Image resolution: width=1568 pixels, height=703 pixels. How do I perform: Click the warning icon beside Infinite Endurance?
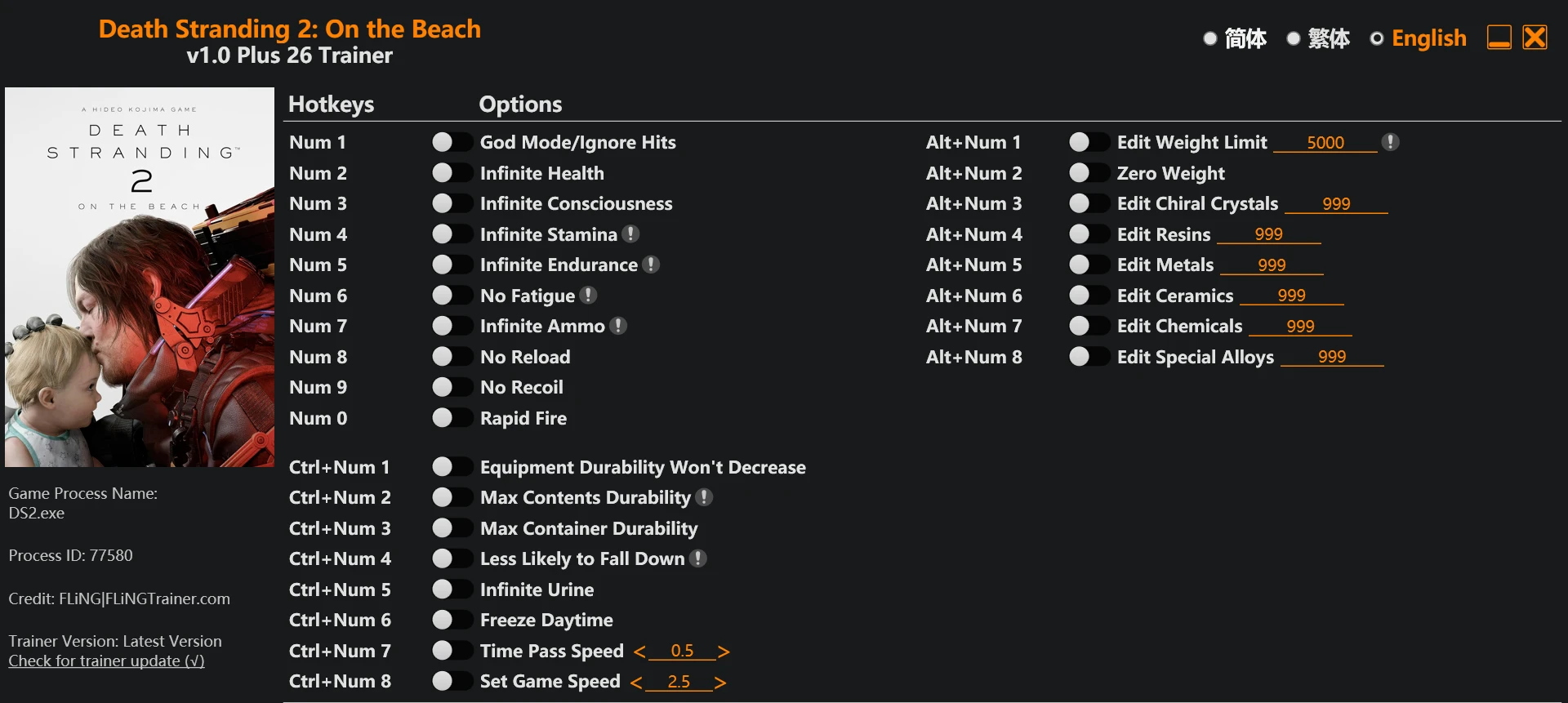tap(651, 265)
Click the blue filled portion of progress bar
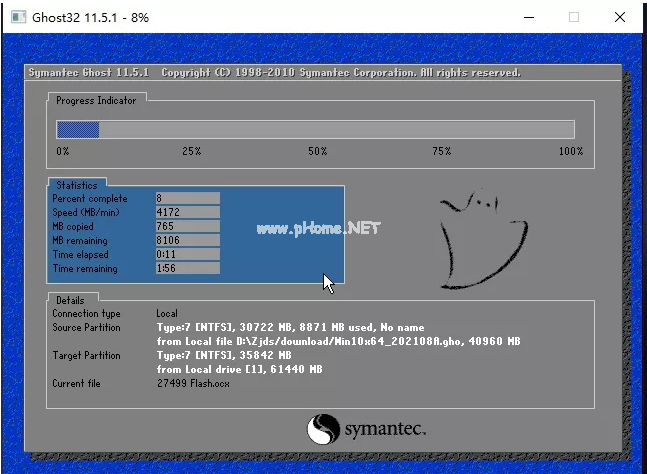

++++++++++++++++++++

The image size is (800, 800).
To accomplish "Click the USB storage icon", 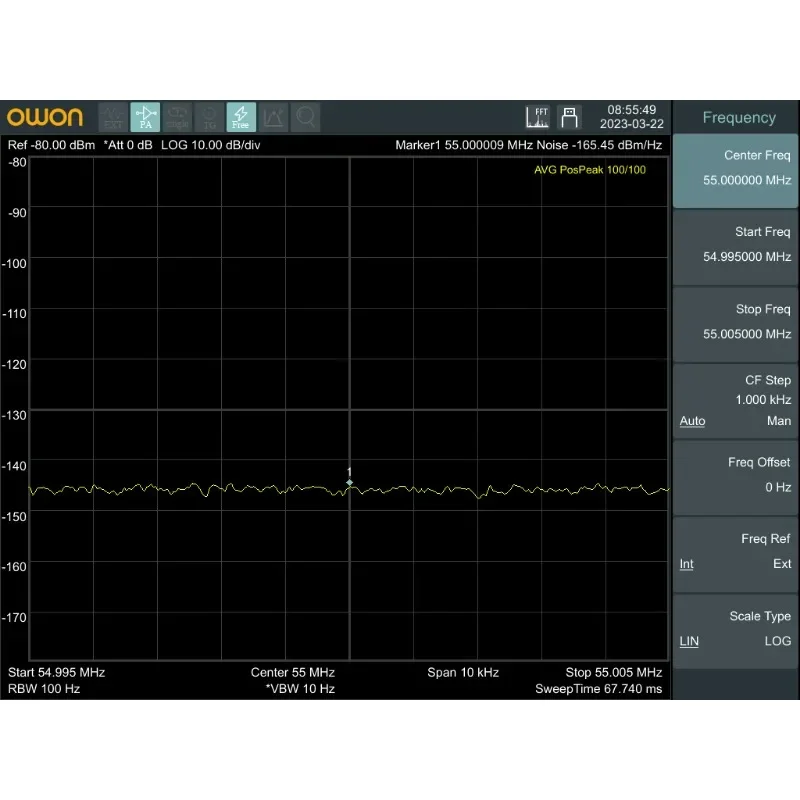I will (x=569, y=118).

++++++++++++++++++++

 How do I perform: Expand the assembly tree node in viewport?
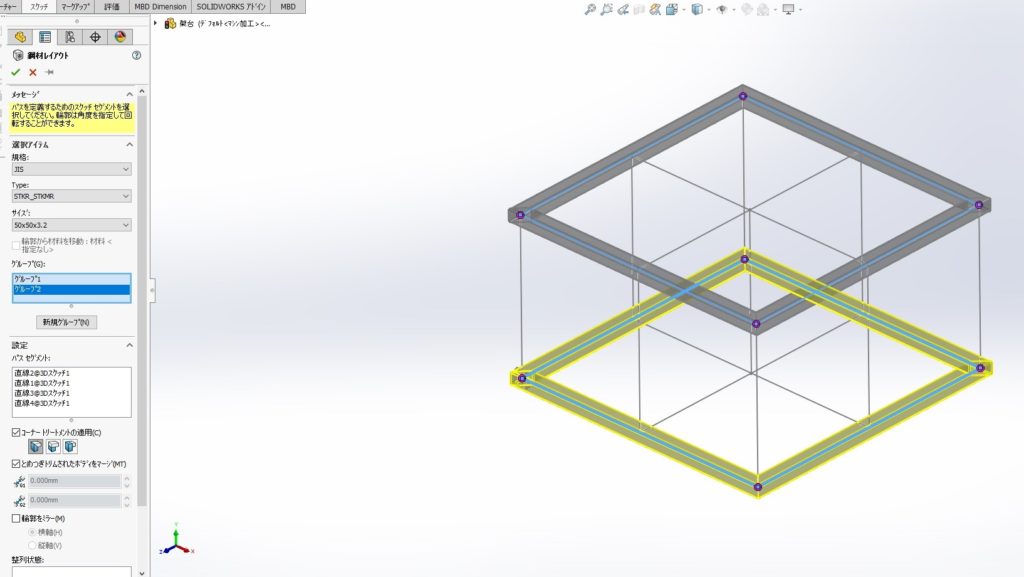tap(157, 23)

++++++++++++++++++++

Work to complete => Reproduce, word for word, everything in the listing above from the line containing "Image resolution: width=1568" down to the line containing "Click the blue filled portion of progress bar", both of them included. No pictures.

Answer below =>
Image resolution: width=1568 pixels, height=703 pixels. How do I perform: Click the warning icon beside Infinite Endurance?
tap(651, 265)
Click the blue filled portion of progress bar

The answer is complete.